The Central Bank cut its benchmark interest rate for the fourth time in just over a month yesterday as the new government of President Alberto Fernández focuses on its goal of returning to growth.
The bank cut the rate Thursday night to 50 percent from 52 percent, well below the country's annual inflation rate, which closed 2019 at close to 54 percent.
Since his appointment in December, the insitution's new chief Miguel Pesce, has lowered the lower limit of the rate from 63 percent.
"The gradual lowering of the interest rate is expected to help relax credit conditions and stimulate economic activity," the Central Bank said in a statement. "The high real interest rates were ineffective in generating sustainable disinflation in the recent past.
South America's second-largest economy is about to contract for the third consecutive year in 2020 and its unemployment rate remains above 10 percent.
The Central Bank also said it would allow companies to send some foreign currency abroad as profits or dividends to non-resident shareholders as of January 17, according to a bank resolution dated a day earlier.
Companies sending money abroad must have made investments in Argentina and can only send up to 30 percent of the amount sold in the local market to invest in Argentine companies.
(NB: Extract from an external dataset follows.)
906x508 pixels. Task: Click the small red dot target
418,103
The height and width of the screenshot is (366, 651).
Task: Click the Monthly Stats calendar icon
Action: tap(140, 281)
Profits and dividends must also correspond to closed and audited balances, and companies must provide the documentation required to complete the transaction, according to the resolution.
Pesce declared in an interview on January 8 that the bank would give priority to export-oriented sectors, particularly oil, in its foreign exchange regulation and would allow companies to send dividends abroad despite capital controls.
Under former President Mauricio Macri, the central bank sought to lift foreign exchange and capital controls, implement inflation targeting and control prices through monetary policy instruments, although it eventually resorted to controls at the end of its mandate.
The controls limit foreign exchange purchases to US$200 per month.